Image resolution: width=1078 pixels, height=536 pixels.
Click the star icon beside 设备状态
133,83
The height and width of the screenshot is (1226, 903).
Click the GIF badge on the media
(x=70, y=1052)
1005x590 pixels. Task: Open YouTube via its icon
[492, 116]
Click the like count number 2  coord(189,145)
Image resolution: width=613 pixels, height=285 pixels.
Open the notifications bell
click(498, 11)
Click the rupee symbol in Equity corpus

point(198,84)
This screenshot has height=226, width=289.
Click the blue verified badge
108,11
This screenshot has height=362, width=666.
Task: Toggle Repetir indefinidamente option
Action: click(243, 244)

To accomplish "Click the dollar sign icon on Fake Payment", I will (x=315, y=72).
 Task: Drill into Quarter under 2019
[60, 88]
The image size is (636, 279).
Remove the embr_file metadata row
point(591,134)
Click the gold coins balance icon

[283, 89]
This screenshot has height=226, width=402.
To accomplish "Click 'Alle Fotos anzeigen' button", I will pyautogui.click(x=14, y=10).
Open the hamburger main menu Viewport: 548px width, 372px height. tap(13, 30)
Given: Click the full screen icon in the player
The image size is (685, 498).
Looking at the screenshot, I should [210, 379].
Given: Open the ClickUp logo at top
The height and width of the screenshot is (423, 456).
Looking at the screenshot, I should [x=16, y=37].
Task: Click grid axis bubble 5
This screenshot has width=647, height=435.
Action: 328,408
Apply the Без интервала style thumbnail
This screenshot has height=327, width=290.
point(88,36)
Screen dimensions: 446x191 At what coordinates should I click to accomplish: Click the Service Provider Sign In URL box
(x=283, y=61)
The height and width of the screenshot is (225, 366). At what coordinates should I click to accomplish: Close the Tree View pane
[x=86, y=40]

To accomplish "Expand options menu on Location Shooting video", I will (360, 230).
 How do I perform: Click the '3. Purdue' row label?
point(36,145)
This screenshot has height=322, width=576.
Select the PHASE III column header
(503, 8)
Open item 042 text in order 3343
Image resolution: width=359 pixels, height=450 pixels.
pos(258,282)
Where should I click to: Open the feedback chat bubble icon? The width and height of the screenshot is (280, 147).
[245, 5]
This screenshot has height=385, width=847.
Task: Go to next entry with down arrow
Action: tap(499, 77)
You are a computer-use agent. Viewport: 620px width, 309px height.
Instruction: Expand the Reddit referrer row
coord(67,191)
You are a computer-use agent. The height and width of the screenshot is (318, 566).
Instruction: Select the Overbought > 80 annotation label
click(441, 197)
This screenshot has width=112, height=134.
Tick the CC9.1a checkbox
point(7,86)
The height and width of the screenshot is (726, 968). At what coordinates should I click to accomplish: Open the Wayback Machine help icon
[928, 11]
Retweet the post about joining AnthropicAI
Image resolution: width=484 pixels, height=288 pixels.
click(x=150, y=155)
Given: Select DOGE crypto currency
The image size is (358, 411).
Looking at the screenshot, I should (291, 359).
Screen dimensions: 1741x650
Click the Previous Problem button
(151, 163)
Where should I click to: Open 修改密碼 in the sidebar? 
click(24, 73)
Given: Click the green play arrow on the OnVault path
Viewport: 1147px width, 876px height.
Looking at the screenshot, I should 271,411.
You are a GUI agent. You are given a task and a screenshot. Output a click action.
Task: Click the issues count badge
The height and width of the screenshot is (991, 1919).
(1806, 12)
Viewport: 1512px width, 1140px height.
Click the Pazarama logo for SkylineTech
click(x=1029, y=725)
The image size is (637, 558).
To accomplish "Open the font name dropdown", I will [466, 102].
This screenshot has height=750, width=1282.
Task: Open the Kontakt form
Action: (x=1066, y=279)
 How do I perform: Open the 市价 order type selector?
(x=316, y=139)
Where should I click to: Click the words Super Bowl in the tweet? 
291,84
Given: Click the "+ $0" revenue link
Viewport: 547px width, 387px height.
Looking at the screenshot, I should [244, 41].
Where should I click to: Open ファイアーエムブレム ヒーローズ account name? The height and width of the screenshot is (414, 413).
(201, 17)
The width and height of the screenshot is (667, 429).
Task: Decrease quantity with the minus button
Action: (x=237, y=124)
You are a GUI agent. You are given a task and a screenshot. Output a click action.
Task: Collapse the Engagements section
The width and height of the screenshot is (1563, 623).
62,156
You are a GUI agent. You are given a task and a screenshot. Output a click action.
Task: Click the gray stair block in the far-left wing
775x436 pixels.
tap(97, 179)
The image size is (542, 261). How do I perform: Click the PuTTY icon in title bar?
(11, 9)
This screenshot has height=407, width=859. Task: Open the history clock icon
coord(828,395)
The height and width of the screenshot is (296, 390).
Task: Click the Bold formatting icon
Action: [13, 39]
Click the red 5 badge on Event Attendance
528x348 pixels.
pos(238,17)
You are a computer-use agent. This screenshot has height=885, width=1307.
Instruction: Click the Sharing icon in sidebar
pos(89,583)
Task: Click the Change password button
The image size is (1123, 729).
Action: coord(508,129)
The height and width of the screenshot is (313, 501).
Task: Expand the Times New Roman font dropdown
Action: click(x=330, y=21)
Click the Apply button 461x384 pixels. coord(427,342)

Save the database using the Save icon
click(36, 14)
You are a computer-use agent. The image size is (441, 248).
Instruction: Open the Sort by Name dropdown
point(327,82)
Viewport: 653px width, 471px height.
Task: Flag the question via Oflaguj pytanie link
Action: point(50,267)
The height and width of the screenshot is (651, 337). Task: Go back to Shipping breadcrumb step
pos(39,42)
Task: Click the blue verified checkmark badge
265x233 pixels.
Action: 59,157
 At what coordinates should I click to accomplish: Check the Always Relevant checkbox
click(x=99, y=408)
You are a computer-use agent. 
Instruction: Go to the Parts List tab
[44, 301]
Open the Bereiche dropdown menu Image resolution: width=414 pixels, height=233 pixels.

-------------------------

TASK TO CARRY OUT:
Would you write out the whole listing word for word?

TASK SOLUTION:
Image resolution: width=1078 pixels, height=536 pixels.
Click the star icon beside 设备状态
133,83
The height and width of the screenshot is (1226, 903).
Click the GIF badge on the media
(x=70, y=1052)
1005x590 pixels. Task: Open YouTube via its icon
[492, 116]
Click the like count number 2  coord(189,145)
Image resolution: width=613 pixels, height=285 pixels.
Open the notifications bell
click(498, 11)
Click the rupee symbol in Equity corpus

point(198,84)
This screenshot has height=226, width=289.
Click the blue verified badge
108,11
This screenshot has height=362, width=666.
Task: Toggle Repetir indefinidamente option
Action: click(243, 244)

To accomplish "Click the dollar sign icon on Fake Payment", I will (x=315, y=72).
 Task: Drill into Quarter under 2019
[60, 88]
The image size is (636, 279).
Remove the embr_file metadata row
point(591,134)
Click the gold coins balance icon

[283, 89]
This screenshot has height=226, width=402.
To accomplish "Click 'Alle Fotos anzeigen' button", I will pyautogui.click(x=14, y=10).
Open the hamburger main menu Viewport: 548px width, 372px height. tap(13, 30)
Given: Click the full screen icon in the player
The image size is (685, 498).
Looking at the screenshot, I should [210, 379].
Given: Open the ClickUp logo at top
The height and width of the screenshot is (423, 456).
Looking at the screenshot, I should [x=16, y=37].
Task: Click grid axis bubble 5
This screenshot has width=647, height=435.
Action: 328,408
Apply the Без интервала style thumbnail
This screenshot has height=327, width=290.
point(88,36)
Screen dimensions: 446x191 At what coordinates should I click to accomplish: Click the Service Provider Sign In URL box
(x=283, y=61)
The height and width of the screenshot is (225, 366). At what coordinates should I click to accomplish: Close the Tree View pane
[x=86, y=40]

To accomplish "Expand options menu on Location Shooting video", I will (360, 230).
 How do I perform: Click the '3. Purdue' row label?
point(36,145)
This screenshot has height=322, width=576.
Select the PHASE III column header
(503, 8)
Open item 042 text in order 3343
Image resolution: width=359 pixels, height=450 pixels.
pos(258,282)
Where should I click to: Open the feedback chat bubble icon? The width and height of the screenshot is (280, 147).
[245, 5]
This screenshot has height=385, width=847.
Task: Go to next entry with down arrow
Action: tap(499, 77)
You are a computer-use agent. Viewport: 620px width, 309px height.
Instruction: Expand the Reddit referrer row
coord(67,191)
You are a computer-use agent. The height and width of the screenshot is (318, 566).
Instruction: Select the Overbought > 80 annotation label
click(441, 197)
This screenshot has width=112, height=134.
Tick the CC9.1a checkbox
point(7,86)
The height and width of the screenshot is (726, 968). At what coordinates should I click to accomplish: Open the Wayback Machine help icon
[928, 11]
Retweet the post about joining AnthropicAI
Image resolution: width=484 pixels, height=288 pixels.
click(x=150, y=155)
Given: Select DOGE crypto currency
The image size is (358, 411).
Looking at the screenshot, I should (291, 359).
Screen dimensions: 1741x650
Click the Previous Problem button
(151, 163)
Where should I click to: Open 修改密碼 in the sidebar? 
click(24, 73)
Given: Click the green play arrow on the OnVault path
Viewport: 1147px width, 876px height.
Looking at the screenshot, I should 271,411.
You are a GUI agent. You are given a task and a screenshot. Output a click action.
Task: Click the issues count badge
The height and width of the screenshot is (991, 1919).
(1806, 12)
Viewport: 1512px width, 1140px height.
Click the Pazarama logo for SkylineTech
click(x=1029, y=725)
The image size is (637, 558).
To accomplish "Open the font name dropdown", I will [466, 102].
This screenshot has height=750, width=1282.
Task: Open the Kontakt form
Action: (x=1066, y=279)
 How do I perform: Open the 市价 order type selector?
(x=316, y=139)
Where should I click to: Click the words Super Bowl in the tweet? 
291,84
Given: Click the "+ $0" revenue link
Viewport: 547px width, 387px height.
Looking at the screenshot, I should [244, 41].
Where should I click to: Open ファイアーエムブレム ヒーローズ account name? The height and width of the screenshot is (414, 413).
(201, 17)
The width and height of the screenshot is (667, 429).
Task: Decrease quantity with the minus button
Action: (x=237, y=124)
You are a GUI agent. You are given a task and a screenshot. Output a click action.
Task: Collapse the Engagements section
The width and height of the screenshot is (1563, 623).
62,156
You are a GUI agent. You are given a task and a screenshot. Output a click action.
Task: Click the gray stair block in the far-left wing
775x436 pixels.
tap(97, 179)
The image size is (542, 261). How do I perform: Click the PuTTY icon in title bar?
(11, 9)
This screenshot has height=407, width=859. Task: Open the history clock icon
coord(828,395)
The height and width of the screenshot is (296, 390).
Task: Click the Bold formatting icon
Action: [13, 39]
Click the red 5 badge on Event Attendance
528x348 pixels.
pos(238,17)
You are a computer-use agent. This screenshot has height=885, width=1307.
Instruction: Click the Sharing icon in sidebar
pos(89,583)
Task: Click the Change password button
The image size is (1123, 729).
Action: coord(508,129)
The height and width of the screenshot is (313, 501).
Task: Expand the Times New Roman font dropdown
Action: click(x=330, y=21)
Click the Apply button 461x384 pixels. coord(427,342)

Save the database using the Save icon
click(36, 14)
You are a computer-use agent. The image size is (441, 248).
Instruction: Open the Sort by Name dropdown
point(327,82)
Viewport: 653px width, 471px height.
Task: Flag the question via Oflaguj pytanie link
Action: point(50,267)
The height and width of the screenshot is (651, 337). Task: Go back to Shipping breadcrumb step
pos(39,42)
Task: Click the blue verified checkmark badge
265x233 pixels.
Action: 59,157
 At what coordinates should I click to accomplish: Check the Always Relevant checkbox
click(x=99, y=408)
You are a computer-use agent. 
Instruction: Go to the Parts List tab
[44, 301]
Open the Bereiche dropdown menu Image resolution: width=414 pixels, height=233 pixels.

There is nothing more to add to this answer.